* [Excerpt to read]:
You've got it, brother! Only the Lord can kill the actual kings; we are called to subdue the fleshly lusts, to put our feet on their necks, so to speak. Remember that it was Joshua who commanded the men to trap the kings in the cave with rocks, but later it was Joshua who did the real slaying. We see this principle all throughout the New Teatament, and crystallized in Romans 8:13. The Lord killed more of the kings' armies with hailstones than the Israelites could by their own strength. This is a thrilling, vibrant account of New Testament Christian warfare at its finest. From Gibeon's covenant with Joshua to the conspiracy of Adonizedek, to the combined assault of the kings' armies to the cave hiding and trapping, to the subdual of the kings by the chief men and their final slaying by Joshua, all this speaks of Christian battle.

* [Actions to take]:
a. Copy the records from their first line up to and including the line containing "center [1444, 442].", leaving out the pictures.
b. Continue the comment about Joshua and the defeated kings from where it stops.
The records that come next are unrelated to the comment on Joshua.

* [Record excerpts]:
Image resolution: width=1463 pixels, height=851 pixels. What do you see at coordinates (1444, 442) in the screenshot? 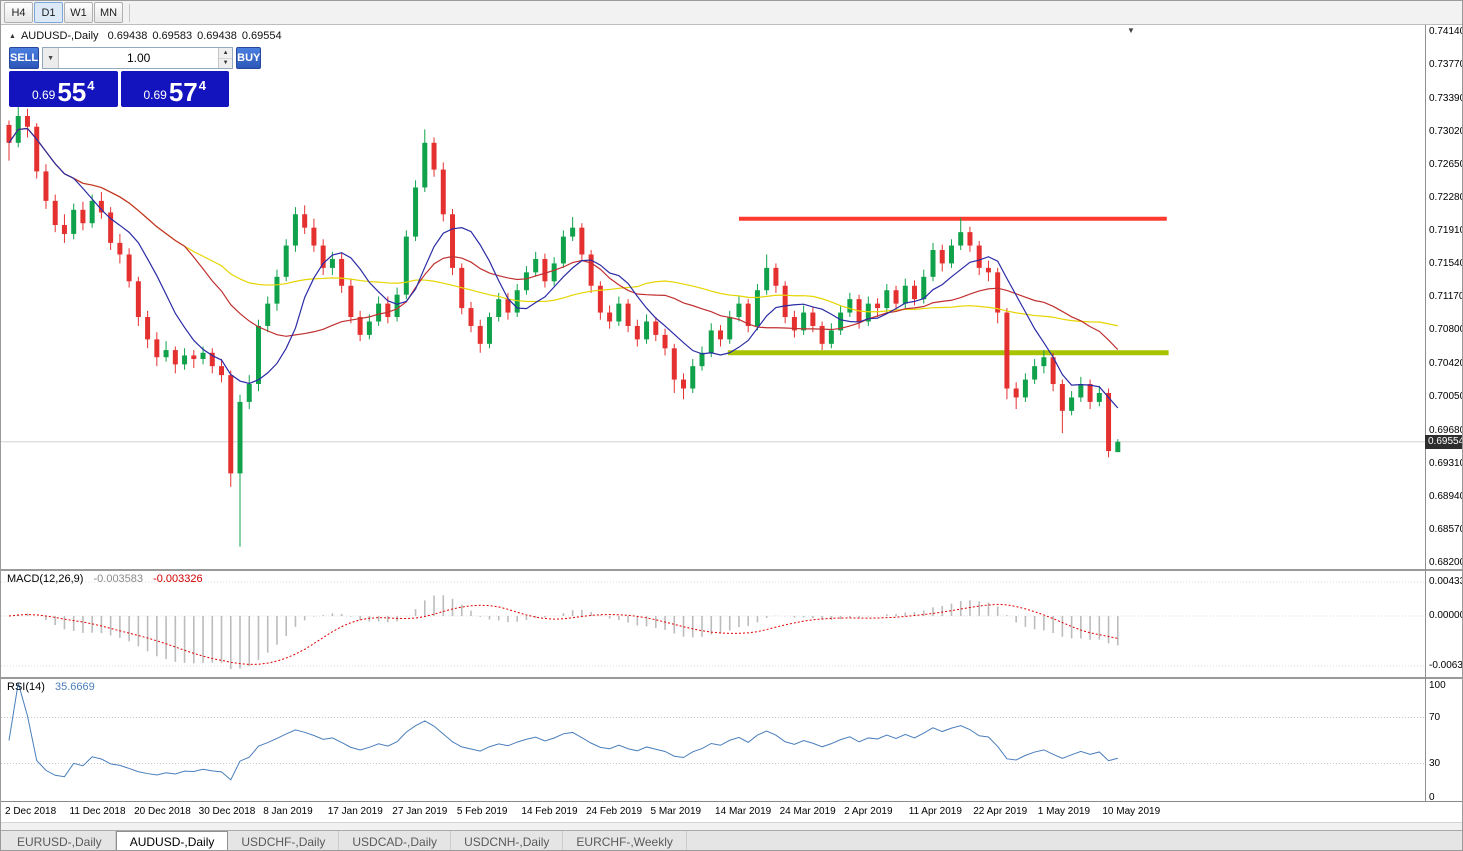
I see `bid-price-tag: 0.69554` at bounding box center [1444, 442].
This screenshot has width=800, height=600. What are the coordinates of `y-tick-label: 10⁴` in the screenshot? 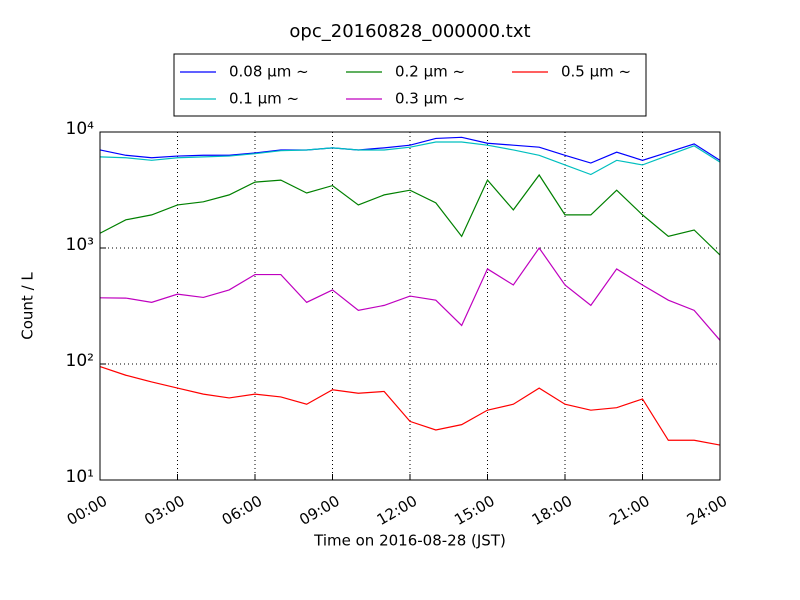 It's located at (80, 129).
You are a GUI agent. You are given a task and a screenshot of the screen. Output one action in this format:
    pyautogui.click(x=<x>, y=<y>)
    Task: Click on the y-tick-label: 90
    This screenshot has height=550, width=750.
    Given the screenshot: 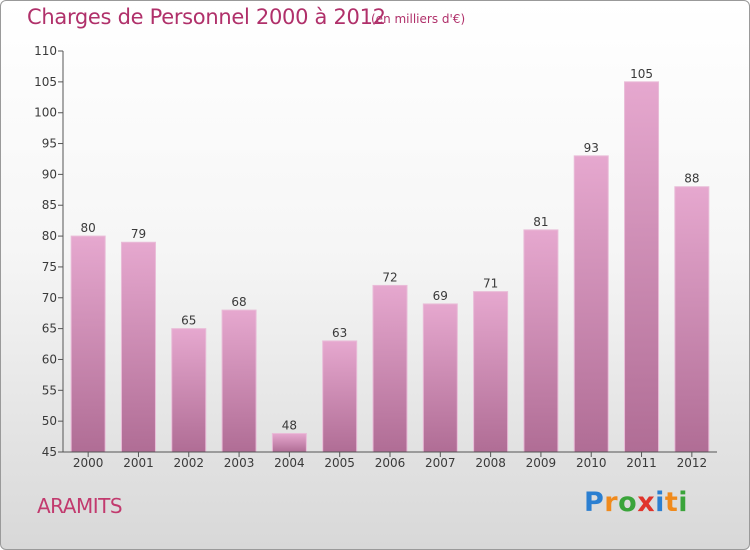 What is the action you would take?
    pyautogui.click(x=50, y=174)
    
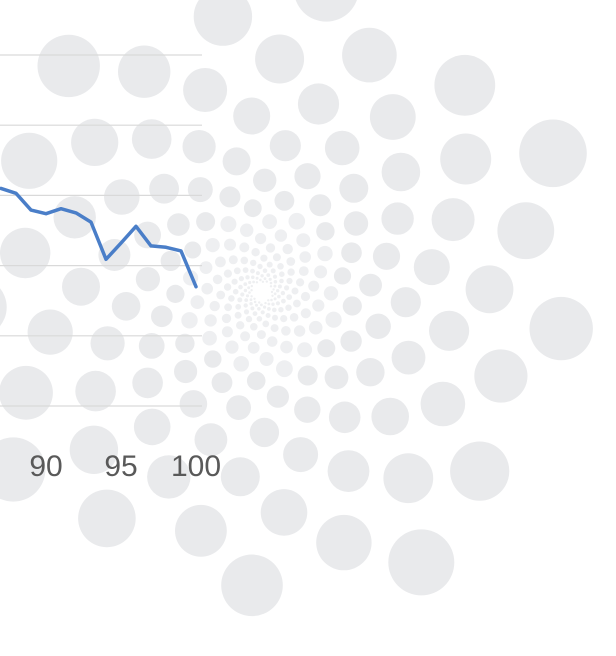  Describe the element at coordinates (120, 466) in the screenshot. I see `x-tick-label: 95` at that location.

* [Your written answers]:
a.
Image resolution: width=1463 pixels, height=851 pixels. What do you see at coordinates (1444, 442) in the screenshot? 
I see `bid-price-tag: 0.69554` at bounding box center [1444, 442].

b.
You'll remember that Adonizedek who conspired all this was King of Jerusalem at the time, coming after King Melchizedek of Jerusalem who had previously ministered to Abraham with bread and wine. We see also that the wicked Pharoah who conspired to kill the Hebrew babies came after Pharoah King of Egypt who loved Jospeh and provided food for Jacob/Israel. This is all a picture of how Adam once communed with God in purity and spiritual nourishment until a different king, an alien king entered the throne of men's hearts who didn't share the same spiritual affections toward God's Israel. A completely different dynamic, though the king's presence is legal one. Instead of blessing and feeding and life, it was now cursing and starving and death. Instead of preservation, it was now extermination.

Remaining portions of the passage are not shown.